__Instructions to follow__
Search the data for "computer" and copy every matching line.

__Pixel coordinate grounding data__
● ● ● ●

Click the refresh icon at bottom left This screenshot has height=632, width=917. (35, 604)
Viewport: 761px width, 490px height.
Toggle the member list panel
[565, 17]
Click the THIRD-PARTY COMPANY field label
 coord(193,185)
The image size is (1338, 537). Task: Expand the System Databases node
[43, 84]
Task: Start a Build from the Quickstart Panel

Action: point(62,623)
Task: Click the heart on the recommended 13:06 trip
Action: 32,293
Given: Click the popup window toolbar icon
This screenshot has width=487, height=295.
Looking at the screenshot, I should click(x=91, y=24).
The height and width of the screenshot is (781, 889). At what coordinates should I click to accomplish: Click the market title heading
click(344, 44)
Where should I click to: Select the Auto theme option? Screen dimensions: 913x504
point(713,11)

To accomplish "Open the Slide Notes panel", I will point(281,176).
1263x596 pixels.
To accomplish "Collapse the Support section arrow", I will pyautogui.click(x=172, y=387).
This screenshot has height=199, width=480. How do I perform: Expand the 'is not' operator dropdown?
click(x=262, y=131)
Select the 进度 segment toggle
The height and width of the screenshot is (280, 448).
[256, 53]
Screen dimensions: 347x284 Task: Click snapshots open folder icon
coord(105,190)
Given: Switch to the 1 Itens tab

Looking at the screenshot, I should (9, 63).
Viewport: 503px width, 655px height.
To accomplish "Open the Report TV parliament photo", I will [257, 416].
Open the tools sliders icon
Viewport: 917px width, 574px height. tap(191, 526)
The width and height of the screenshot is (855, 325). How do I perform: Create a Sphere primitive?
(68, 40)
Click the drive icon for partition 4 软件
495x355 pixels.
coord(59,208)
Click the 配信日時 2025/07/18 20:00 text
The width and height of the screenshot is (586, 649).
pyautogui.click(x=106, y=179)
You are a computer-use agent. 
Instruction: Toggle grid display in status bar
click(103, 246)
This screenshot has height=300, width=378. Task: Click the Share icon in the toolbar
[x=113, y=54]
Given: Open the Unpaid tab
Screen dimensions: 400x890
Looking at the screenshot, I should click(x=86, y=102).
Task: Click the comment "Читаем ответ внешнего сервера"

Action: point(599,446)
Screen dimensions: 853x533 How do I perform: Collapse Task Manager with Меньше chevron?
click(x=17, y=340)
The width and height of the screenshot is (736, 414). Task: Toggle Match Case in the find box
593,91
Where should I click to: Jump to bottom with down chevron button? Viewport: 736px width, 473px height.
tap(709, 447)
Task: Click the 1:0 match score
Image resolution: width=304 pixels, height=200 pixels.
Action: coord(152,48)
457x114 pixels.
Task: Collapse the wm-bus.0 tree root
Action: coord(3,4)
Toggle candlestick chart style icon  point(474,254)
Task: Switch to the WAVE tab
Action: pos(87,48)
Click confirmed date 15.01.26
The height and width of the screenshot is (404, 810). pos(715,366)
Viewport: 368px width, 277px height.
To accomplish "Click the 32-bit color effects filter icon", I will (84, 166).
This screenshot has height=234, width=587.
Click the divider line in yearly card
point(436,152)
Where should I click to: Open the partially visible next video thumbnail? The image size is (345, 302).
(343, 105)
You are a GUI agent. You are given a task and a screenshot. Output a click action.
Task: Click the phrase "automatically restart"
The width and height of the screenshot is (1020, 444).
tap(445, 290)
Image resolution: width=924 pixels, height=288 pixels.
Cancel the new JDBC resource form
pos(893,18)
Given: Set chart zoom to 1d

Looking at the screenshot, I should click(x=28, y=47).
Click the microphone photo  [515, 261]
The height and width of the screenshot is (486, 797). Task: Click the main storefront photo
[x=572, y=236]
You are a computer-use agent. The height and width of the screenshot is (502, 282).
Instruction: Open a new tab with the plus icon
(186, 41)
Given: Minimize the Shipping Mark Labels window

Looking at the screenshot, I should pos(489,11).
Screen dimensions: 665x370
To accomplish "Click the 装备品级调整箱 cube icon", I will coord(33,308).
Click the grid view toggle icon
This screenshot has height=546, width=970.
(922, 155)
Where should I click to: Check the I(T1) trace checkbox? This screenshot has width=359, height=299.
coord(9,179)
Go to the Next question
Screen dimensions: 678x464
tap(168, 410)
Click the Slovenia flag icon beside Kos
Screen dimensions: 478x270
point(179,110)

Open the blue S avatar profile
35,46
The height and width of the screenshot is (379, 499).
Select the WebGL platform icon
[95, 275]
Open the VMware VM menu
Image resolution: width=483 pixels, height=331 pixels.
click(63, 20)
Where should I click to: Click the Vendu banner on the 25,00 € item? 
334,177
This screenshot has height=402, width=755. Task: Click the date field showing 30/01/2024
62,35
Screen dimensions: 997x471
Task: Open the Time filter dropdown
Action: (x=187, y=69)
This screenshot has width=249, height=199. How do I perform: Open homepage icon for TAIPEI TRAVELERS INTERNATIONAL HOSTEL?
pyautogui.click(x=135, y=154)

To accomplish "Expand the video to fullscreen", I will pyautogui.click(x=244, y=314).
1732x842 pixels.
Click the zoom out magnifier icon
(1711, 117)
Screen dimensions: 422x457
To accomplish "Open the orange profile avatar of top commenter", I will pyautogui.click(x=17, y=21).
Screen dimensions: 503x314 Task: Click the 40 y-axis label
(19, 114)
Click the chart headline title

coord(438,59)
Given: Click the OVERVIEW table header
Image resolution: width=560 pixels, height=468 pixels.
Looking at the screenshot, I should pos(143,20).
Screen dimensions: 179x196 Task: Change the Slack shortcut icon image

● ● ● ●

__Response__
You are a computer-use agent. 
You are a computer-use agent. The height and width of the screenshot is (502, 282).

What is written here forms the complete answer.